L’Inghilterra pronta a bombardare anche la Siria

Caro Operai Contro, il capo del governo inglese Cameron, vuole bombardare la Siria, come sta già facendo in Iraq. Cameron punta sulla risoluzione Onu per chiedere al Parlamento di allargare […]

Caro Operai Contro,

il capo del governo inglese Cameron, vuole bombardare la Siria, come sta già facendo in Iraq. Cameron punta sulla risoluzione Onu per chiedere al Parlamento di allargare l’attuale autorizzazione, che dal settembre 2014 permette a Londra di partecipare in Iraq ai raid che bombardano i civili, in nome della guerra all’Isis e agli gruppi combattenti. Cameron non vede l’ora di sganciare bombe anche sui civili in Siria.

Saluti da un estimatore di Operai Contro

 

Agenzia Adnkronos

Intervistato dalla Bbc, il ministro delle Finanze Georhe Osborne ha confermato l’intenzione di Cameron di puntare sulla risoluzione Onu per chiedere al Parlamento di allargare l’attuale autorizzazione, che dal settembre 2014 permette a Londra di partecipare ai raid contro l’Is in Iraq, in modo da poter entrare in azione anche in Siria.
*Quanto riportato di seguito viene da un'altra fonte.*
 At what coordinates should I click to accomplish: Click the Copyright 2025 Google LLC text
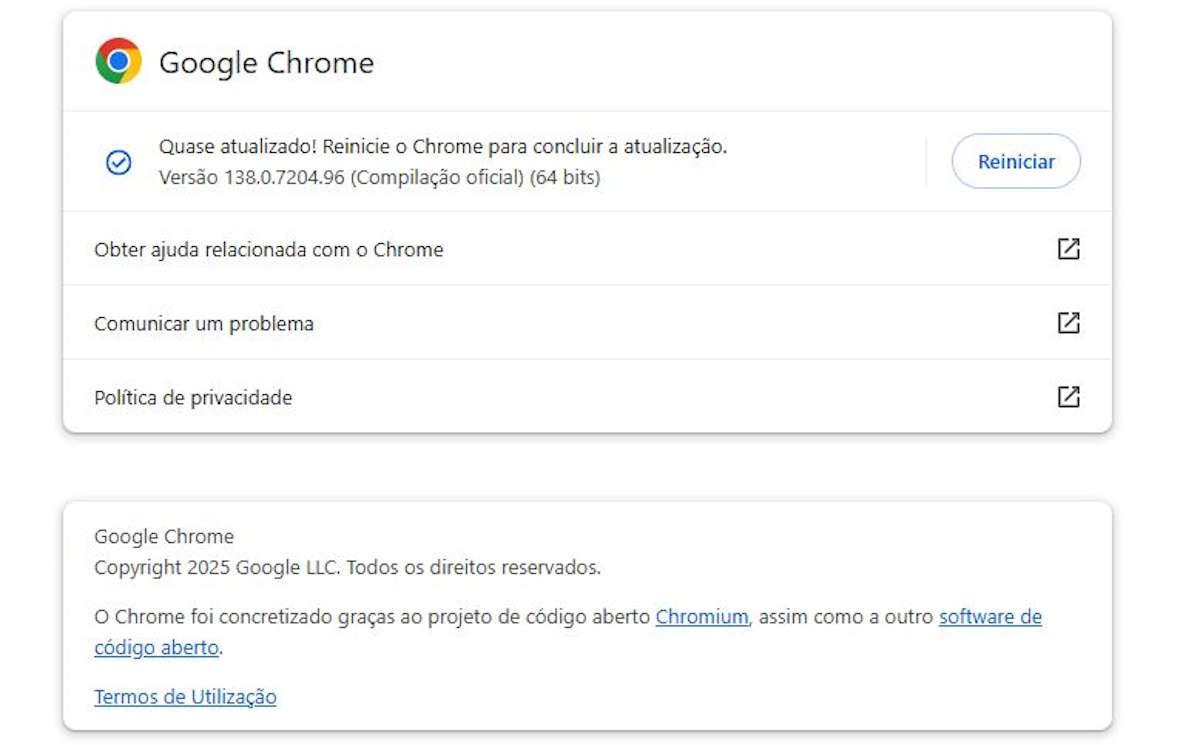pos(217,568)
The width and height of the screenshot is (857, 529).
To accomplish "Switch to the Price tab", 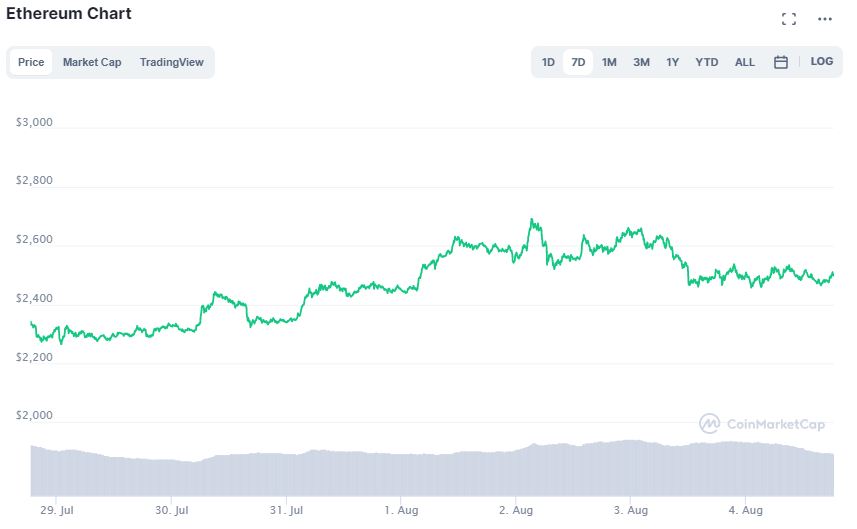I will 31,62.
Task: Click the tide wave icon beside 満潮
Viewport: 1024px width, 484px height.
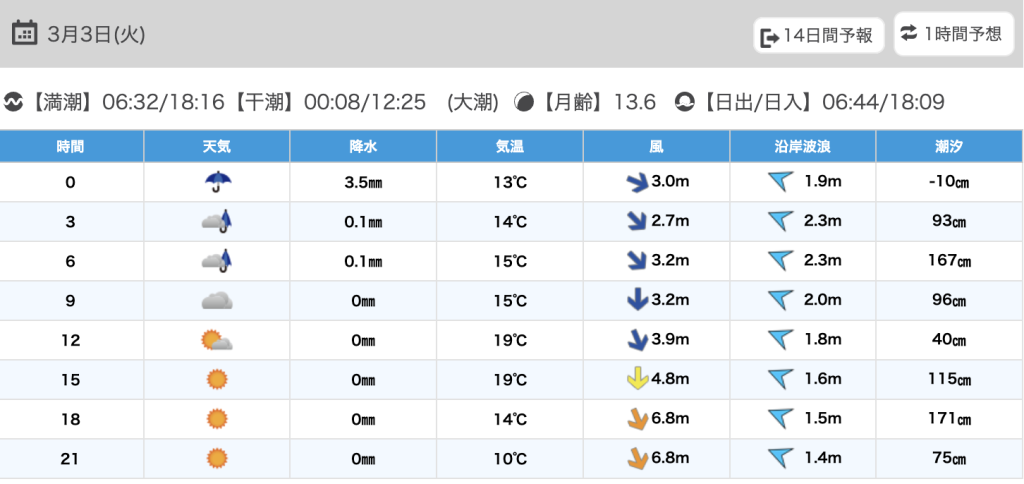Action: tap(14, 102)
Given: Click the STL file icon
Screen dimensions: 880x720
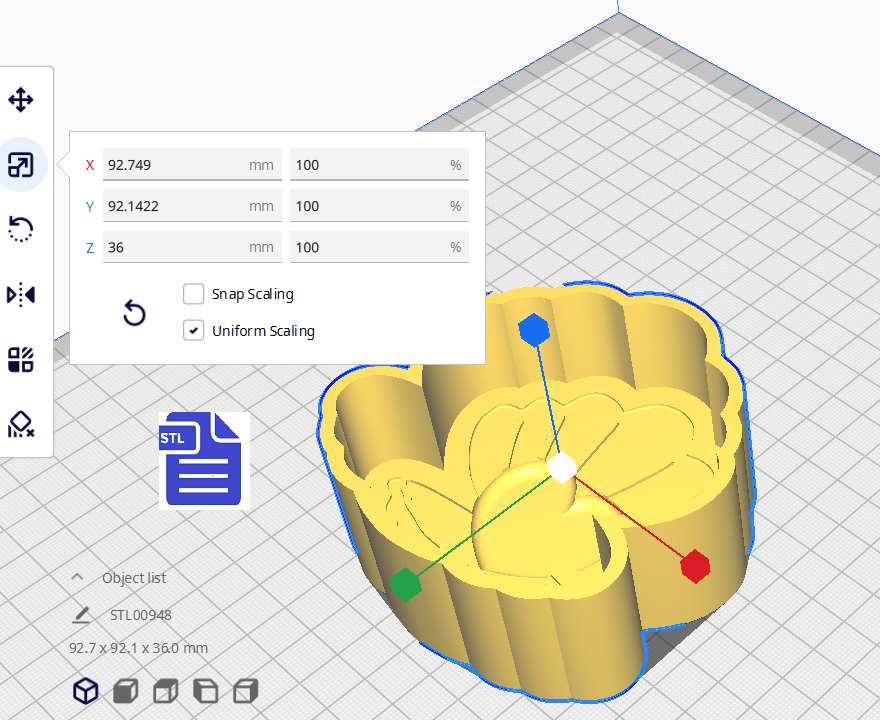Looking at the screenshot, I should (x=204, y=460).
La Gran Bretagna potrebbe unirsi alla campagna aerea contro lo Stato Islamico in Siria prima di Natale. E’ quanto indica oggi la stampa britannica, rivelando che David Cameron si prepara a lanciare l’offensiva finale per convincere il Parlamento a dare la luce verde ai raid, dopo che all’inizio del mese la commissione Esteri dei Comuni ha bloccato il suo piano di partecipare ai bombardamenti.

Secondo quanto scrive oggi The Times il premier intende nei prossimi giorni insistere, in una serie di incontri privati con i deputati conservatori che si sono uniti all’opposizione laburista nel votare contro, sul fatto che la Gran Bretagna debba cominciare a comportarsi ispirandosi a “Churchill non a Chamberlain” se vuole sconfiggere il terrorismo.
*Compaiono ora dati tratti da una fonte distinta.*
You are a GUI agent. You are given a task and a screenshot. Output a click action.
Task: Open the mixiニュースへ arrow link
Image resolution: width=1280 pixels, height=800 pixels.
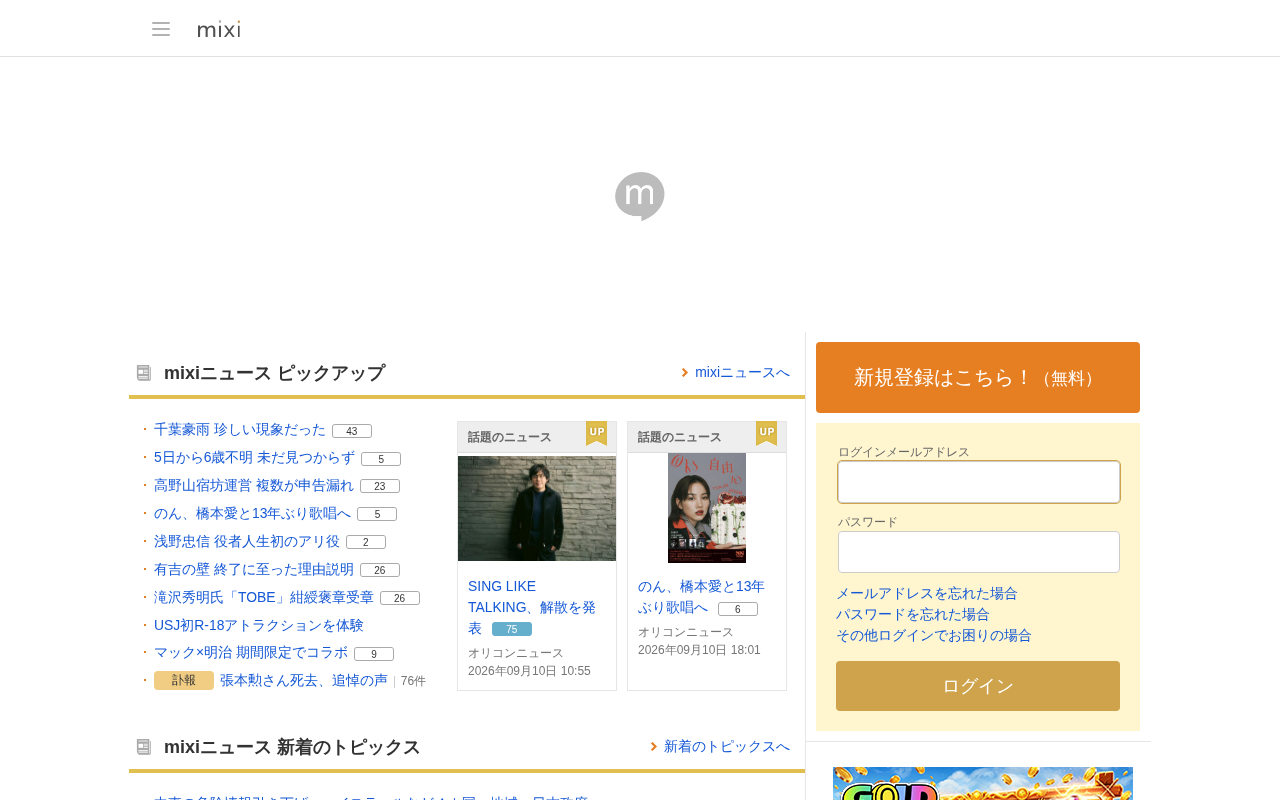[736, 372]
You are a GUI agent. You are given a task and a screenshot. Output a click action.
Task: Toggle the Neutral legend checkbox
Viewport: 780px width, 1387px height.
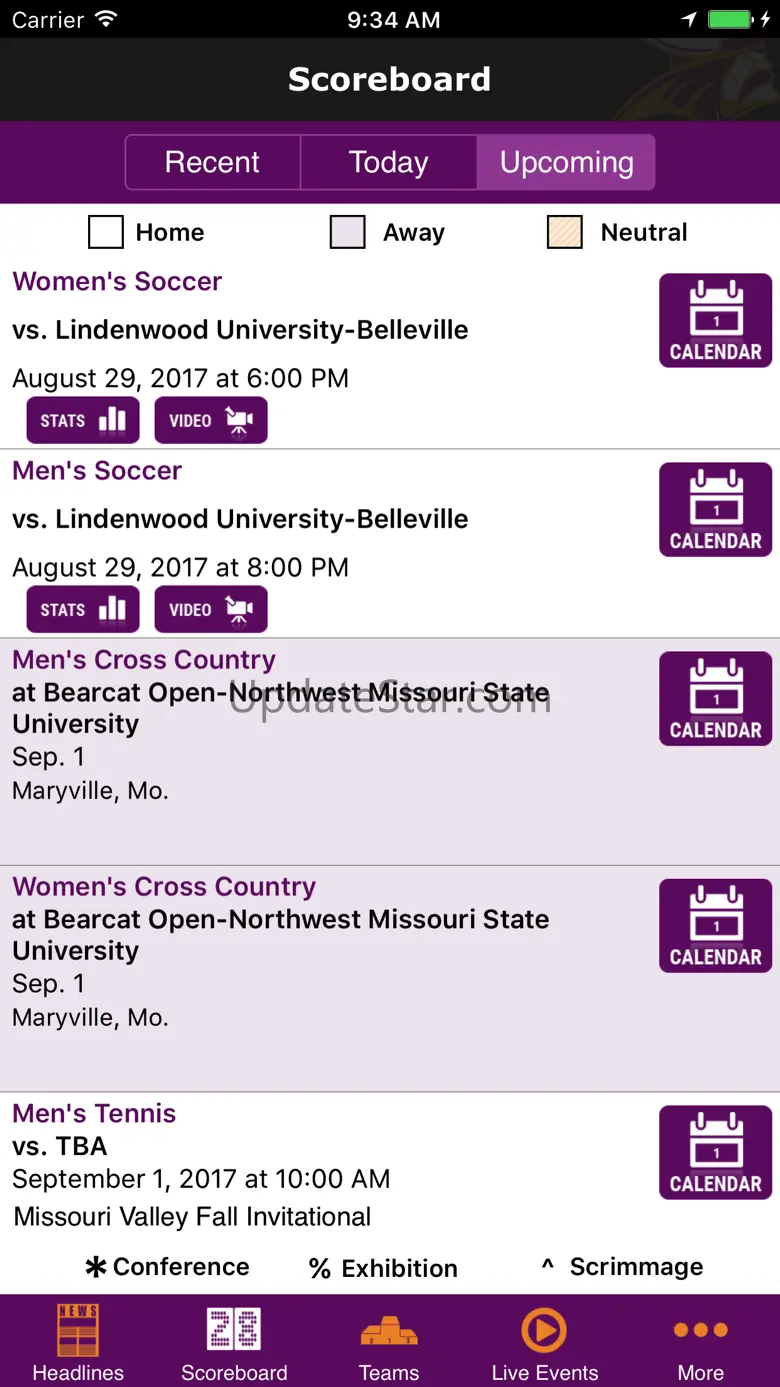[x=565, y=232]
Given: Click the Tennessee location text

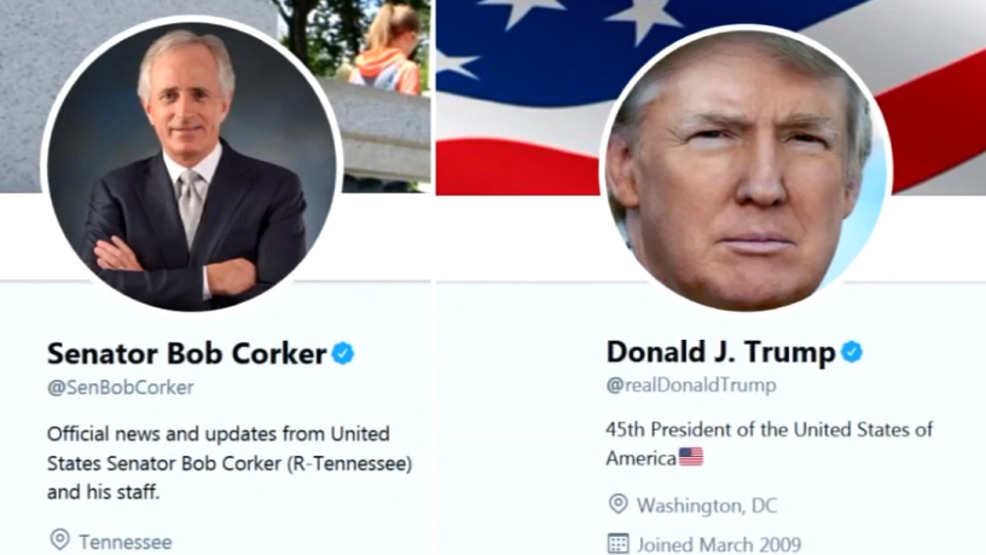Looking at the screenshot, I should point(125,541).
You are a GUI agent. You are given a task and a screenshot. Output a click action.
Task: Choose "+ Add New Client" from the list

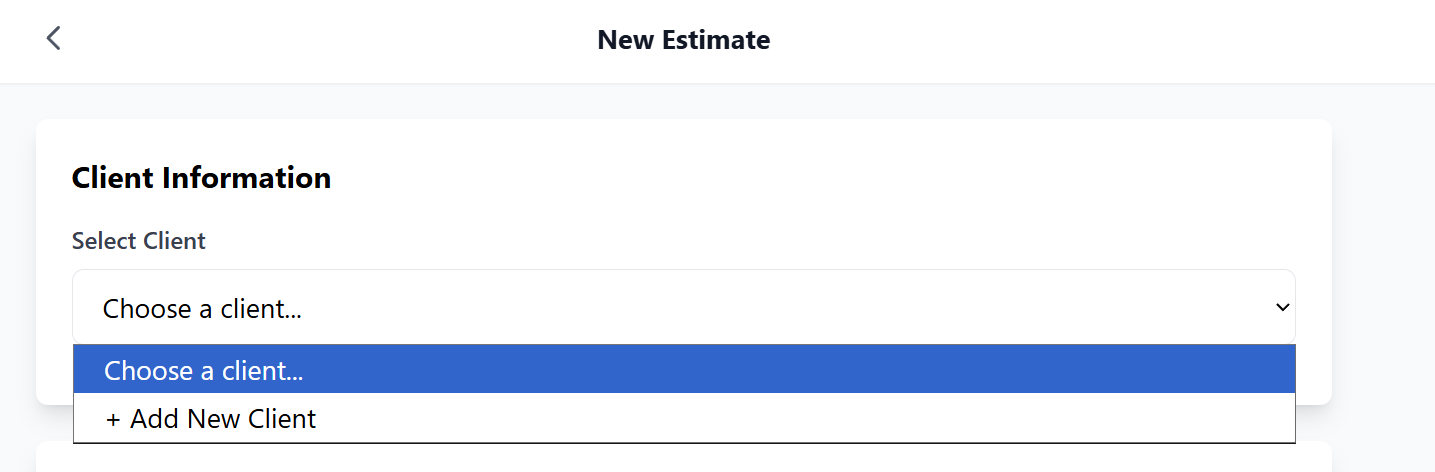pos(210,419)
Il paragone con i due storici premier, il secondo che tentò fino alla fine con la diplomazia di evitare la guerra ed il primo che la condusse e la vinse, sarà usato da Cameron, rivelano ancora le fonti del quotidiano britannico, per dire che l’opposizione del leader laburista Jeremy Corbyn all’azione militare contro l’Is è simile alla politica di appeasement con i nazisti.

Il piano di Cameron, che domani sarà a Parigi per discutere della lotta contro l’Is con Francois Hollande prima che questi parta per Washington dove martedì incontrerà Barack Obama, è quello di aspettare una settimana prima di decidere se mettere ai voti ai Comuni, prima della pausa natalizia, la proposta per l’avvio dei raid.
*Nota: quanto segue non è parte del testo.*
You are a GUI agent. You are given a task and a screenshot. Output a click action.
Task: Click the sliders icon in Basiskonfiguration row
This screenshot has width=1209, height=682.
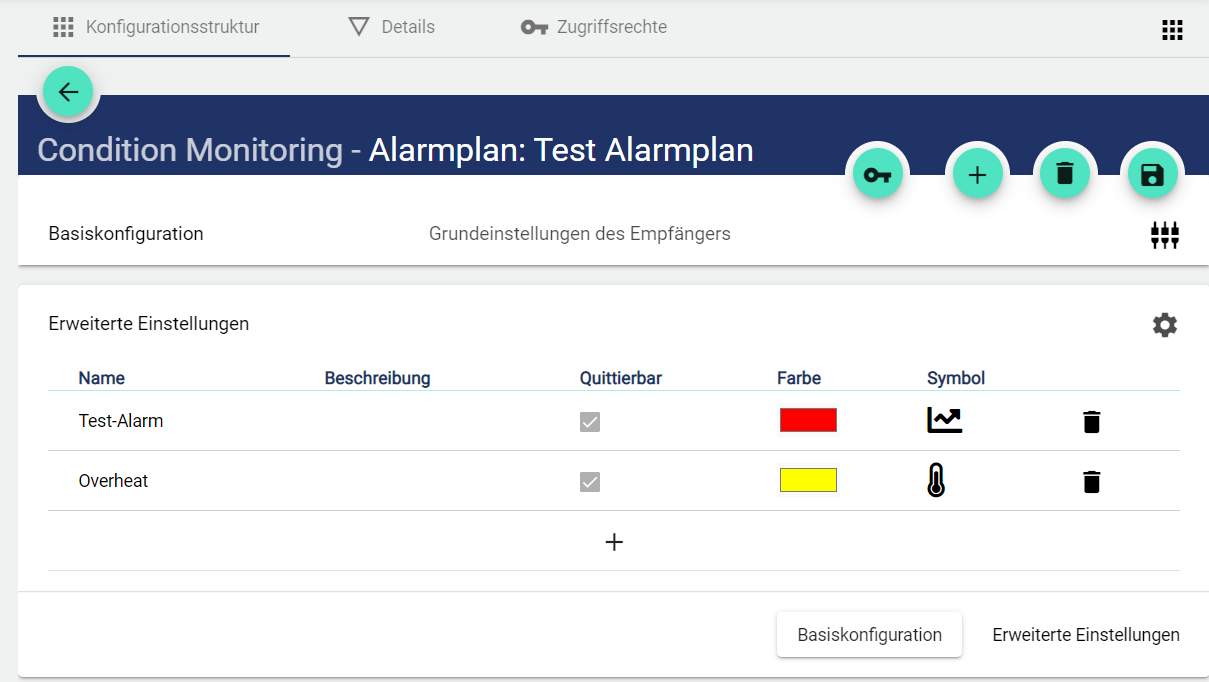pyautogui.click(x=1164, y=235)
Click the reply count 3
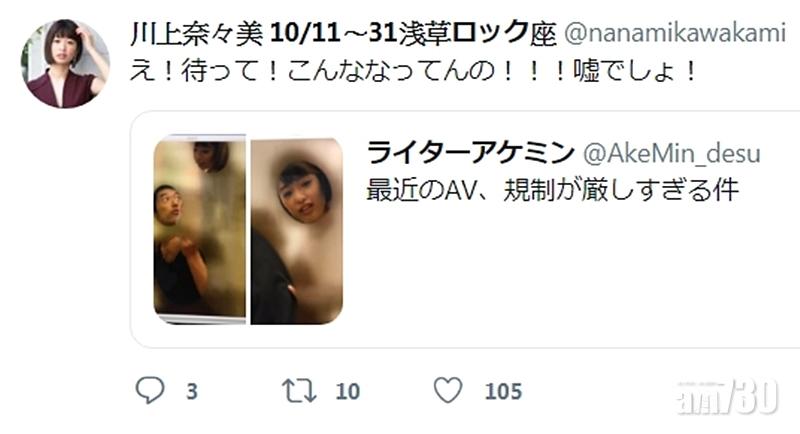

L’offensiva di Cameron è motivata dal fatto che, rispetto all’inizio del mese, l’atmosfera politica a Westminster sia cambiata a seguito degli attacchi di Parigi. Un fattore importante è anche il passaggio unanime della risoluzione dell’Onu che chiede a tutti i Paesi membri di adottare tutte le misure necessarie per combattere lo Stato Islamico.

Secondo quanto anticipato dal Guardian, Cameron potrebbe fare una dichiarazione formale giovedì prossimo in Parlamento, ma aspetterebbe a richiedere un voto fino a quando avrà la certezza di avere i numeri necessari a far passare la misura.

Intervistato dalla Bbc, il ministro delle Finanze Georhe Osborne ha confermato l’intenzione di Cameron di puntare sulla risoluzione Onu per chiedere al Parlamento di allargare l’attuale autorizzazione, che dal settembre 2014 permette a Londra di partecipare ai raid contro l’Is in Iraq, in modo da poter entrare in azione anche in Siria.

“Il voto all’Onu ha mostrato che c’è una determinazione internazionale ad affrontare” quello che Osborne definisce “puro male” dell’Is. “Convocheremo un voto quando saremo fiduciosi di vincere – ha aggiunto – nella prossima settimana il premier verrà ai Comuni e risponderà al rapporto della commissione Esteri e permetterà ai deputati di assimilare la sua risposta e da lì vedremo come muoverci”.